L'intervento critico centra il focus della poetica di Nazario nei suoi punti salienti, basta citare la chiusa: "un artista che vince col suo articolato linguaggio ogni brandello di saudade per dare il suo eterno respiro, la sua eterna magia di compattezza tra stile e contenuto", e rappresenta perfetta esegesi per la lirica postata. "Radici" permette di visitare la patria interiore del poeta attraverso i luoghi a lui cari, attraverso l'amore passionale di allora che, come vento, ha trascinato lontano 'la giovinezza, i passi per la via, il cielo che chiudeva una stagione'. Non si tratta di radici immobili , ma di braccia stese, di un moto in divenire. Versi classici, non classicheggianti. posano sulla base solida del lirismo dei padri, ma urlano una modernità calda, vibrante, incandescente. Qualcuno definì il maestro 'il futuro bimbo' e credo che non potesse esistere definizione più esatta per un Ulisse che indomito naviga i mari dell'esistenza e non si arrende al desueto, allo scontato , al banale. "Tutto è mansueto e leggibile, tutto scorre fluido come l’acqua di un torrente alle origini"..e, per dirla con Eraclito, nei suoi versi 'il sole nasce nuovo ogni giorno', nonostante la saudade e il ricorso al metro classico. grazie al critico e grazie al nostro Poeta che sa coniugare passato presente e futuro e sa insegnare l'apertura d'ali.

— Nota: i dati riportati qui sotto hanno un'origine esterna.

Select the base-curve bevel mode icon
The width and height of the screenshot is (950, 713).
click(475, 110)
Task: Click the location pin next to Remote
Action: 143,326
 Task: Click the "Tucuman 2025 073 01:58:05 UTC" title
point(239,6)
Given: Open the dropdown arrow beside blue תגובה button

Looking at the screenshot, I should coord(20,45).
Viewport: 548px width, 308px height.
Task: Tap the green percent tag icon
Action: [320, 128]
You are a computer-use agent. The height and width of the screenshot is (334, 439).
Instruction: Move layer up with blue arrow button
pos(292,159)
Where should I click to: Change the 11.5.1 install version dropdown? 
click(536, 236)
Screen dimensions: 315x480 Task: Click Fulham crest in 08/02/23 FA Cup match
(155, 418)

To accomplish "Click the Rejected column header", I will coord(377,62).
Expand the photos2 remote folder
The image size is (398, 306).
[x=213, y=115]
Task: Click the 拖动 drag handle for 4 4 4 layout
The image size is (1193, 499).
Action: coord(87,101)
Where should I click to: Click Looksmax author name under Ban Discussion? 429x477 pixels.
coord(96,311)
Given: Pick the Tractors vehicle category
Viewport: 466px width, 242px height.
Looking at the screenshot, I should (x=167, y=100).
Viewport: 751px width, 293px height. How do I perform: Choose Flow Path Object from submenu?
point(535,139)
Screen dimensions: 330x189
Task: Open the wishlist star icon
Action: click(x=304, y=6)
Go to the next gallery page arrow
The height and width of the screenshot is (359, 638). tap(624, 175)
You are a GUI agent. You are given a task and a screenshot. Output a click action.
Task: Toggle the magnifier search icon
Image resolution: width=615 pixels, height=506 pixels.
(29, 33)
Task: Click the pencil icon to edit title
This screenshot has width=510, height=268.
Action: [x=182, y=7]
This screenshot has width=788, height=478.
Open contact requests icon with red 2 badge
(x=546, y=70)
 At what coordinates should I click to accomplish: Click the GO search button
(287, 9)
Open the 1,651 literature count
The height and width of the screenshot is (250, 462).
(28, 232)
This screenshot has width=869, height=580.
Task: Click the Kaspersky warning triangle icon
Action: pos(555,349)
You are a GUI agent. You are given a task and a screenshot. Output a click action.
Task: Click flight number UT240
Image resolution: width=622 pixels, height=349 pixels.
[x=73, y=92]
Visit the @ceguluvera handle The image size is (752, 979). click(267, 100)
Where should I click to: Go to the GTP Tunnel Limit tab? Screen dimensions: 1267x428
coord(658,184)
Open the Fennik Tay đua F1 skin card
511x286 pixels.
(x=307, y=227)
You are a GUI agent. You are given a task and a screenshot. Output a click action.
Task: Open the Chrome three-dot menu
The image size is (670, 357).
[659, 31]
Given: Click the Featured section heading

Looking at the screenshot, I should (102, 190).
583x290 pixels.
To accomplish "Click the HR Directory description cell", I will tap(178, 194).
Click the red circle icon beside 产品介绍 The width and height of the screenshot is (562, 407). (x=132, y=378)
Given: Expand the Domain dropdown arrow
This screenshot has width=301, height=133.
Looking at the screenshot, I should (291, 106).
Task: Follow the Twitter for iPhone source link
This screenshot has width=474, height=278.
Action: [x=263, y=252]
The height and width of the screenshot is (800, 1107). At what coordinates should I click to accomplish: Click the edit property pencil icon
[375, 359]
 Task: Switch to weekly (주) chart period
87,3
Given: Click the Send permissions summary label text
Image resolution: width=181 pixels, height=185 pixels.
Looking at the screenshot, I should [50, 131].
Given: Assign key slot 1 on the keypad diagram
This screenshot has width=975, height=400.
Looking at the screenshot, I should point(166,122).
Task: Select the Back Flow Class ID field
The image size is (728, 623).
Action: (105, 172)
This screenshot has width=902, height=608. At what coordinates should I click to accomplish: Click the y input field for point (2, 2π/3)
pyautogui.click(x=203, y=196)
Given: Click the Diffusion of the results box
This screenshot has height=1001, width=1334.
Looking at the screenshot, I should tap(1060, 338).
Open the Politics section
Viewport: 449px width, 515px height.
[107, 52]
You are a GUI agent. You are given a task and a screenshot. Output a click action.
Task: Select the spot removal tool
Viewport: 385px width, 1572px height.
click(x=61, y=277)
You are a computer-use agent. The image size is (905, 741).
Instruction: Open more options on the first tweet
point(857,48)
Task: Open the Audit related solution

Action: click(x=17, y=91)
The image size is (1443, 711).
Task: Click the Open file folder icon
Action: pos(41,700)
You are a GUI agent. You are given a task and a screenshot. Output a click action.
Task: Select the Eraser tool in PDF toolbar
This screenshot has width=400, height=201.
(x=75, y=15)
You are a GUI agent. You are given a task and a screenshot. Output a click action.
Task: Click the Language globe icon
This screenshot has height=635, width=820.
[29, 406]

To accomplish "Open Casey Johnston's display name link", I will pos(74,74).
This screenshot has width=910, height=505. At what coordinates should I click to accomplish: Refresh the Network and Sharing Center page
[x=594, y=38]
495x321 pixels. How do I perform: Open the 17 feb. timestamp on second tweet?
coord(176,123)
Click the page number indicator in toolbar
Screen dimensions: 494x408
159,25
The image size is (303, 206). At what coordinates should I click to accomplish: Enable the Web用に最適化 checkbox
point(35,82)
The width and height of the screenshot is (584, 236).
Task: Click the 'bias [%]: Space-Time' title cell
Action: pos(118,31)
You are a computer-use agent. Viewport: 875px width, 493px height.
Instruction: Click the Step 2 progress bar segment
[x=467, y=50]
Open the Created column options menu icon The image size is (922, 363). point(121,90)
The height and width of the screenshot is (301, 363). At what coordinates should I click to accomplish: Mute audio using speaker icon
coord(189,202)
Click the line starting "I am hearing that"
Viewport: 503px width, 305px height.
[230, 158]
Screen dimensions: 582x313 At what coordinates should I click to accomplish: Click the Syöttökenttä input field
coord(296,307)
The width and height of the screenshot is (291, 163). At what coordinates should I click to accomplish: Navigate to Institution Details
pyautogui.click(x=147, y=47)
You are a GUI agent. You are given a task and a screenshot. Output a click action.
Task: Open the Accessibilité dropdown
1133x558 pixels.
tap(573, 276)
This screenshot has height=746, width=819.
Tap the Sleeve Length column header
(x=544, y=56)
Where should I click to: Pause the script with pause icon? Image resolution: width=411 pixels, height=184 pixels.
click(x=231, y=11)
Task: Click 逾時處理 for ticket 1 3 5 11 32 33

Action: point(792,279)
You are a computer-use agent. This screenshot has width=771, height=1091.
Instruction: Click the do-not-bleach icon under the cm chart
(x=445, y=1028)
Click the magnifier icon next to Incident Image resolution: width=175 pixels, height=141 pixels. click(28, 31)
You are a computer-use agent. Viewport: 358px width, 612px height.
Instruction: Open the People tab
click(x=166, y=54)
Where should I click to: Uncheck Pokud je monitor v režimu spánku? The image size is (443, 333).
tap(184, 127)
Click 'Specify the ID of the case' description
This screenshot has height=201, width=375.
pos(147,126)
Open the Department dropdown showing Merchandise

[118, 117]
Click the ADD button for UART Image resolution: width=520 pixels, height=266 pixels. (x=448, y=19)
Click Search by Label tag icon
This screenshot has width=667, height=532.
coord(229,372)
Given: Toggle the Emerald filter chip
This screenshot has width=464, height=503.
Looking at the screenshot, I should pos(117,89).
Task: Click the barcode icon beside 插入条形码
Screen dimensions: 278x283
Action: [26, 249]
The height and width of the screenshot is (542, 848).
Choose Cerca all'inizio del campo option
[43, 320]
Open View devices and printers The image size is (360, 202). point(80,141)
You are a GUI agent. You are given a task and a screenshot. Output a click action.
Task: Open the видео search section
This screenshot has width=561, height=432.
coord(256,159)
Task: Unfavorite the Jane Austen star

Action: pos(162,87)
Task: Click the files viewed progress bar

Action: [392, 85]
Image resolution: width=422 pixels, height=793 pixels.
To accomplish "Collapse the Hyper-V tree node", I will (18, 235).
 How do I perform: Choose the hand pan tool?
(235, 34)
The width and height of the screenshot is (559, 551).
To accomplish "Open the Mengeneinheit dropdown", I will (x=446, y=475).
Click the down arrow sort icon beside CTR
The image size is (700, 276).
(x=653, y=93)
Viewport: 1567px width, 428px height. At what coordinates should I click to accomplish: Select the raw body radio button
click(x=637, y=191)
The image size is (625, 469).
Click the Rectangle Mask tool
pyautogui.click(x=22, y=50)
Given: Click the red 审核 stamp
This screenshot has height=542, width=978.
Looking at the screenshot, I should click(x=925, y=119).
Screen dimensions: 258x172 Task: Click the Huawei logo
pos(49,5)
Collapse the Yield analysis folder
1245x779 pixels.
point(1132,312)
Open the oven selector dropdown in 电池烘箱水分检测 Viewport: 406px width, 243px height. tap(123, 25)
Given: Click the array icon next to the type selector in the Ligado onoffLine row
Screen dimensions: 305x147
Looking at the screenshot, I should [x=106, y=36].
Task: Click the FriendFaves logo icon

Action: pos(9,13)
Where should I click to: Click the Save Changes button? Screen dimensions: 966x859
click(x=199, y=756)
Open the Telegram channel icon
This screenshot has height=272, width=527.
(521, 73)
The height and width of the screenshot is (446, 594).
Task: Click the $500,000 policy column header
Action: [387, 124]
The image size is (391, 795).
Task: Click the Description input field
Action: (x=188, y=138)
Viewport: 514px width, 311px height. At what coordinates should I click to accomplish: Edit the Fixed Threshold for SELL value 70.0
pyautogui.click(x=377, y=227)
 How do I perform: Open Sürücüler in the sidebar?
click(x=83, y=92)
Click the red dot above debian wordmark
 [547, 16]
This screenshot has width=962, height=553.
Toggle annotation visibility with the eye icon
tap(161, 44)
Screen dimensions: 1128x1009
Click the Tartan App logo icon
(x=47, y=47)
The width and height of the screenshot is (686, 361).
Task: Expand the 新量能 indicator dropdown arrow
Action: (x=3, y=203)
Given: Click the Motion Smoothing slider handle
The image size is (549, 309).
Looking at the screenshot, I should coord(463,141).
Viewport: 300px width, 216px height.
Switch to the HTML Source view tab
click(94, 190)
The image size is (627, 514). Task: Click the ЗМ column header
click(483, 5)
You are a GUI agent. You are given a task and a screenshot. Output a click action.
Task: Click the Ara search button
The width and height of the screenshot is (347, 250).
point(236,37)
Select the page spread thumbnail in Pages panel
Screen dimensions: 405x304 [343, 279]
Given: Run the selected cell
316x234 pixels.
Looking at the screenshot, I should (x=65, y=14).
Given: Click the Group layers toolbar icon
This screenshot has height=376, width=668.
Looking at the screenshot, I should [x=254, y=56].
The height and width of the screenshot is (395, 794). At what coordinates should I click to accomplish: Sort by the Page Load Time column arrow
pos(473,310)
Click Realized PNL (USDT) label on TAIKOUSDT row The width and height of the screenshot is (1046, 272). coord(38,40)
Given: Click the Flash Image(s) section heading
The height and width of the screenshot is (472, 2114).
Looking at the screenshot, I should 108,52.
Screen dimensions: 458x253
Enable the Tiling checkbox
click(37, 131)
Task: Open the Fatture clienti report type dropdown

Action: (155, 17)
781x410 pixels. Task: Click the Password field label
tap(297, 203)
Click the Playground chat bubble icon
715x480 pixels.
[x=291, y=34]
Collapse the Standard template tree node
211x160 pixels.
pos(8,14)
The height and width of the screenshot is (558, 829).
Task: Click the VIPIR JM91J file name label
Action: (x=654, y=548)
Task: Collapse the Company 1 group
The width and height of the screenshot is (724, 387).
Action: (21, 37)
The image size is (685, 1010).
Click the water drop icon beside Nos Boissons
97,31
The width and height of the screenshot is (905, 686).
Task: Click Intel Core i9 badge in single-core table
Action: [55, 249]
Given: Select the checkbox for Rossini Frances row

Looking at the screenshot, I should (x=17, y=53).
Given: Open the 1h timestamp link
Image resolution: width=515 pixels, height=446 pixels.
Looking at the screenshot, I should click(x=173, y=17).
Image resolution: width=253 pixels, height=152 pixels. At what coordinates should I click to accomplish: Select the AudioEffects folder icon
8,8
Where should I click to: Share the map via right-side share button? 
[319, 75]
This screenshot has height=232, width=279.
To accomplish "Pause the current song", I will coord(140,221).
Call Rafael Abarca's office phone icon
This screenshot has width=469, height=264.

Lo abbraccio con tutto il mio affetto.
RispondiEliminaUna finestra sul passato, la finestra stretta e alta di un abbaino mentale che guarda il mondo nella sincronia di un momento dilatato verso il passato (“Radici”) e da lì proteso verso un futuro che doveva ancora accadere, a compimento di un ciclo (“mentre in alto un cielo chiudeva una stagione”). Versi di esemplare chiarezza, nel ciclo perpetuo dell’esistenza e di una realtà solo in apparenza circoscritta, ma nella quale, con espressione felice del commentatore “ibi omnia sunt”. Ancora grazie al poeta Nazario Pardini per questi altri suoi splendidi versi e grazie al bravo commentatore di cui mi piacerebbe conoscere l’identità.